All of the vineyard and winemaking practices employed on the estate have been formulated by Elio. The vineyard is farmed organically -- Silvia is currently pursuing certification -- but she reserves the flexibility to act in the best interests of the grapes in extreme situations. Copper and copper sulfate are used to combat mold and cow manure is used as fertilizer. The trellising system is guyot and planting density ranges between 4000 and 6000 vines per ha. Vine age is as much as 90 years, with yields of 20 - 60 hl/ha depending on variety. The estate practices fastidious pruning and thinning of the vines and does a green harvest in the summer. The distribution of vines on the estate is as follows:
  • Nebbiolo -- 40%
  • Dolcetto -- 25%
  • Barbera -- 26%
  • Cabernet Sauvignon -- 5%
  • Other red varieties -- 4%.

"This is not a monoculture"
We went back inside after the vineyard walk and descended into the cellar. One of the first things that you notice is that the Altare family are avid wine collectors as evidenced by the personal collection which includes hard-to-come-by bottles of Sine Qua Non. They also have an extensive library of their own wines -- 10,000 bottles covering 65 vintages -- and demonstrate their farm chops by storing and displaying meats sourced from farm animals.


Salami and panchetta from pig killed at Easter

Elio Altare library
Harvests at Elio Altare are manual ( 7 - 10 pickers) with selection conducted in the vineyard. After leaving the crusher-destemmer, the grapes are placed into temperature-controlled rotary fermenters where they macerate for between four to five days in the presence of indigenous yeasts. The rotary fermenters are thought to provide a more efficient extraction while allowing less of the bitter seed tannins to be included in the mix.

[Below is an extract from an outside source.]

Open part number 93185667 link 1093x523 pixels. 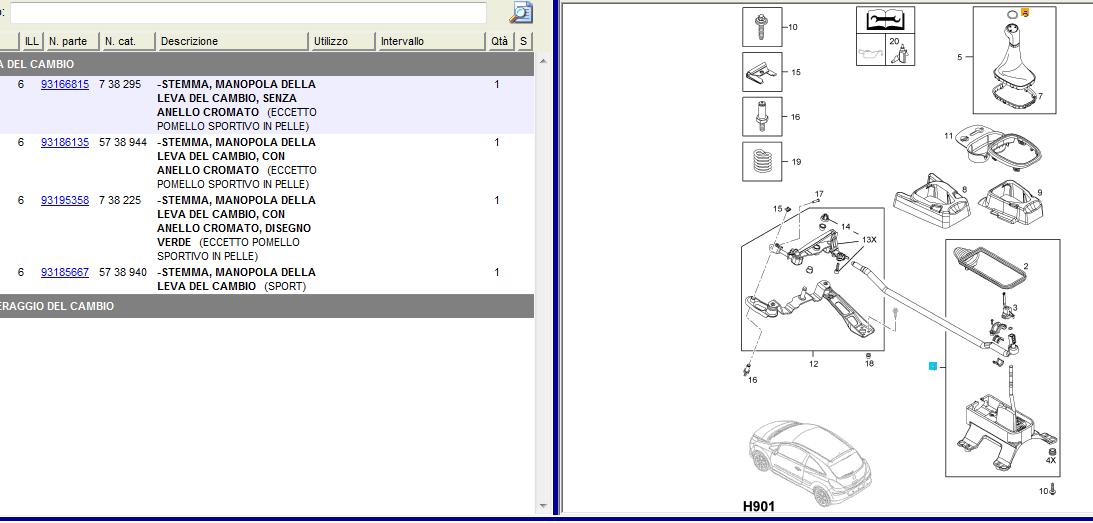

The wine yielded by this process is racked into stainless steel tanks for blending and then onto barriques for spontaneous malolactic fermentation and aging.The wines are neither fined or filtered and are aged for 18 - 24 months  on 20% -  30% (Barolos) or 100% (Langhe Nebbiolos) new oak.

After our cellar tour, we went back upstairs to taste some wine, beginning with the 2013 Barolo Arborina sourced from two parcels, one planted in 1948 and the other in 1989. This wine is massive and will need a lot of time. Baking spices and tar on the nose along with a lifted florality. Tamarind, salinity, earth, dark fruit, and power on the palate. Lengthy finish.

The 2013 Unoperuno is sourced from the 1948 parcel and is destemmed by hand, berry by berry. According to Silvia, this wine contains the "most premium ingredients." This vintage was a farmer's vintage. They lost 30 - 40% in 2013 and 2014 due to bad weather. Elegant and restrained. Salinity, tar and spice.

The 2011 Cerretta Vigna Bricco is sourced from a vineyard that is known for limestone and chalk, according to Silvia. This wine showed a florality but also notes of iron, petrol, liver, tamarind, and blackpepper. The 2013 Cannubi was floral on the nose along with red fruit, spice, and blackpepper. Beautiful weight on the palate and excellent finish.

The 2013 Barbera Larigi showed red fruit, earth, and baking spices on the nose. Red fruit, acidity, salinity on the palate. Harmonius. Approachable. The 2008 Arborina Langhe showed florality, red fruit, and tar on the nose. On the palate Sweet red fruit, blackpepper, and salinity. Lovely finish.

This was a wonderful experience for us. Silvia was so engaging. She offered to come drive us out in the evenings when we were going to dinner after she heard that we were calling in taxis from Alba. Of course we demurred. But she suggested that we should go to dinner that night at Vinoteva Centro Storico but warned us off ordering Jaques Selosse (This was going to be difficult for us as we are all passionate about that Champagne.) if we did not want to be labeled as tourists. Anyway, she promised that she would come meet us at the restaurant that night; and she did. We had a wonderful time. She introduced us to everyone and we made a bunch of new friends.

Thank you Silvia, on behalf of our entire group.